Viele ihrer Vorgänger kamen ähnlich unbedarft ins Amt. Dann kam die erste Klimakonferenz. Wer das Gespür dafür hat, der entdeckt hinter dem Wahnsinn multilateraler Verhandlungen, in dem einzelne Sätze über Kapitulation oder Durchbruch im Kampf gegen die Erderwärmung entscheiden können, so etwas wie eine kollektive Leidenschaft für eine bessere Welt. Schon so mancher deutsche Fachminister kam als zuständiges Regierungsmitglied an und reiste als Umweltminister wieder ab: Sigmar Gabriel ging es 2005 so, Norbert Röttgen 2009 auch, und selbst die Kanzlerin und ehemalige Umweltministerin Angela Merkel erfasste Mitte der 90er das Fieber internationaler Klimapolitik.

Reisestrapazen fordern ihren Tribut

Hendricks, 2014, kann sich nur kurz darauf einlassen. Nach wenigen Stunden auf der Konferenz fordern die Strapazen der Reise Tribut, Hendricks muss einen Tag Pause machen. Bis dahin aber ist sie schon überschüttet worden mit Lob und Bestärkungen. "Deutschland ist ohne Zweifel ein Weltführer im Klimaschutz", lobt Mexikos Umweltminister Juan José Guerra Abud. UN-Generalsekretär Ban Ki-Moon erwähnt in seiner Eröffnungsrede das deutsche Klimapaket. Großbritanniens Klimaminister Ed Davey kürt Berlin zu einem der wichtigsten Verbündeten im Kampf gegen die Erderwärmung. Das wenigste davon hat Hendricks mit gesät. Aber sie erntet es gern. Ihre eigene Saat muss sie erst noch ausbringen - wenn sie es denn will.

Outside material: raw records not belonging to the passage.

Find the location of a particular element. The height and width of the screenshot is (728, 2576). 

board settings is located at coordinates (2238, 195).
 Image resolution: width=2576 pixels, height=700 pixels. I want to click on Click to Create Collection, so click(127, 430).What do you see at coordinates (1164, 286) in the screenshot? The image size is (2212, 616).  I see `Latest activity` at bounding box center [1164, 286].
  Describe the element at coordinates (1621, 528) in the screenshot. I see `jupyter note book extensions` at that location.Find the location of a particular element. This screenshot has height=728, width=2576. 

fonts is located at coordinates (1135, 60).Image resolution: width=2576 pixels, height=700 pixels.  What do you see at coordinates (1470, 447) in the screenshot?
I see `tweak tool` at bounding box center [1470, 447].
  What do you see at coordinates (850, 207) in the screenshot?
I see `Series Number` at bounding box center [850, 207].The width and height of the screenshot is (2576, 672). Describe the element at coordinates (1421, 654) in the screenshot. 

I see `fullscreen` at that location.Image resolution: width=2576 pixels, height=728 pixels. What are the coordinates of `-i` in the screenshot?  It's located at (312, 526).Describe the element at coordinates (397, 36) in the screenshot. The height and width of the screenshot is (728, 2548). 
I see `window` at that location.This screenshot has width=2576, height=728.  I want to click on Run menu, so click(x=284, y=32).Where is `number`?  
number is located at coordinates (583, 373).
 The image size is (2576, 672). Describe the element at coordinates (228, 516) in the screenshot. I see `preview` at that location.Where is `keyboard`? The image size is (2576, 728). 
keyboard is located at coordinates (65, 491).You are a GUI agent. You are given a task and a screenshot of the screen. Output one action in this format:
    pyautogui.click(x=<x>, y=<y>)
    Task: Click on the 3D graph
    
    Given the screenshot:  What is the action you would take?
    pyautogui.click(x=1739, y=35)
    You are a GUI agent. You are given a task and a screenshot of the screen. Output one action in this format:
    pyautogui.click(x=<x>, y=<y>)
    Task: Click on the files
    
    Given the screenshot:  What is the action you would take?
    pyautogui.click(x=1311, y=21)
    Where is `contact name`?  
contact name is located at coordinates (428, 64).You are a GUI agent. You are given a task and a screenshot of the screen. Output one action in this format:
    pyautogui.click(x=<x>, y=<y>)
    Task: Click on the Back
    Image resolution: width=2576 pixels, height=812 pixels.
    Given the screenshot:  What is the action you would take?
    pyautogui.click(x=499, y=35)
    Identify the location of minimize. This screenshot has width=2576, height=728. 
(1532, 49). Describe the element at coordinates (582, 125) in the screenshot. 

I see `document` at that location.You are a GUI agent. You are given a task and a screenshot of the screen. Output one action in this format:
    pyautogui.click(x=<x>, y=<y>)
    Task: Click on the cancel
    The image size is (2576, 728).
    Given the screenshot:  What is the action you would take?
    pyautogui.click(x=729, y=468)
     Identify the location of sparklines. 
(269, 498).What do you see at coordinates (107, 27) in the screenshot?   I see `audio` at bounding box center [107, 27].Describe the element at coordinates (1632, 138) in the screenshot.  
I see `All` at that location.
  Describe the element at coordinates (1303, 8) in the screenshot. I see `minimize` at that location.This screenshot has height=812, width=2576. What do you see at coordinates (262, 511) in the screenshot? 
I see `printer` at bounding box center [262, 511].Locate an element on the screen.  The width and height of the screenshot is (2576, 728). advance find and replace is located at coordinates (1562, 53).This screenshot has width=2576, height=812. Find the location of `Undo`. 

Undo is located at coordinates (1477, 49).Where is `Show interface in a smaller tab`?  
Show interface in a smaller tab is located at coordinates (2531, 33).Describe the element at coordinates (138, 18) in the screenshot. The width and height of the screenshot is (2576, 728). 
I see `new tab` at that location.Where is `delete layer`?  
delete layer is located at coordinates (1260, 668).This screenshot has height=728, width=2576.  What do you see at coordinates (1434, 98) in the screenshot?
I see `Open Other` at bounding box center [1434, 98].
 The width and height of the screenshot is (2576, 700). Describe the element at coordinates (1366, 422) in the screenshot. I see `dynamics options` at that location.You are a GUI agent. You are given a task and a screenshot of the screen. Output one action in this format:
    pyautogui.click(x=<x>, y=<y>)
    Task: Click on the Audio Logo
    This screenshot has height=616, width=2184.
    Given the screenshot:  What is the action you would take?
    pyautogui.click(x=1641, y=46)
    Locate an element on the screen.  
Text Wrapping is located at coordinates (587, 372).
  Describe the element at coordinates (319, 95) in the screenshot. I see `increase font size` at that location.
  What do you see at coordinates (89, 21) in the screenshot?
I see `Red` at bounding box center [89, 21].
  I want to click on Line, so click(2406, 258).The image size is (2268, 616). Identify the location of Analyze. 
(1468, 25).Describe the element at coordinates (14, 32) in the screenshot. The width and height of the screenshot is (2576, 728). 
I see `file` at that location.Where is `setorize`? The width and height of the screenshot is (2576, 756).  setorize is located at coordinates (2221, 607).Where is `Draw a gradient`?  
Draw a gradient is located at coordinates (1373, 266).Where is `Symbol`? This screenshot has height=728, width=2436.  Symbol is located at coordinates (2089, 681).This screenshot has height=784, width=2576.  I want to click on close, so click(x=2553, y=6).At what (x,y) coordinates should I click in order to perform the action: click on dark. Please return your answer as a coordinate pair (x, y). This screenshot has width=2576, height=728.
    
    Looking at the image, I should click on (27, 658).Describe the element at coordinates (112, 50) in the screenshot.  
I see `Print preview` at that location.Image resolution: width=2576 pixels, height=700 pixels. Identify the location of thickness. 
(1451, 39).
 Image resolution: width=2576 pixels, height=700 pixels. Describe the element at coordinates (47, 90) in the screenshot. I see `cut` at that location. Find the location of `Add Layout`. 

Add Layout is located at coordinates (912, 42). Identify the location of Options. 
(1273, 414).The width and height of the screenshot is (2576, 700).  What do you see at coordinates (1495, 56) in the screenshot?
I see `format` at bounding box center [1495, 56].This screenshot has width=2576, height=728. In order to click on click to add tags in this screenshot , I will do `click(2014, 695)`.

Am Freitagabend wollte Barbara Hendricks Germany wieder abreisen, pünktlich zum Wochenende. Die Verhandlungen sind zu dem Zeitpunkt noch nicht einmal abgeschlossen. Zumindest aber ihre Rede hat sie noch halten können. Sie mahnt, wie jeder ihrer Vorgänger, zum Kampf gegen die Erderwärmung, dann schließt sie mit einem Nachmittag in New York. "Die Demonstranten dort haben gesagt: Act now, not tomorrow", verliest sie in holprigem Englisch. "Lasst uns genau das machen." Gelernt ist gelernt.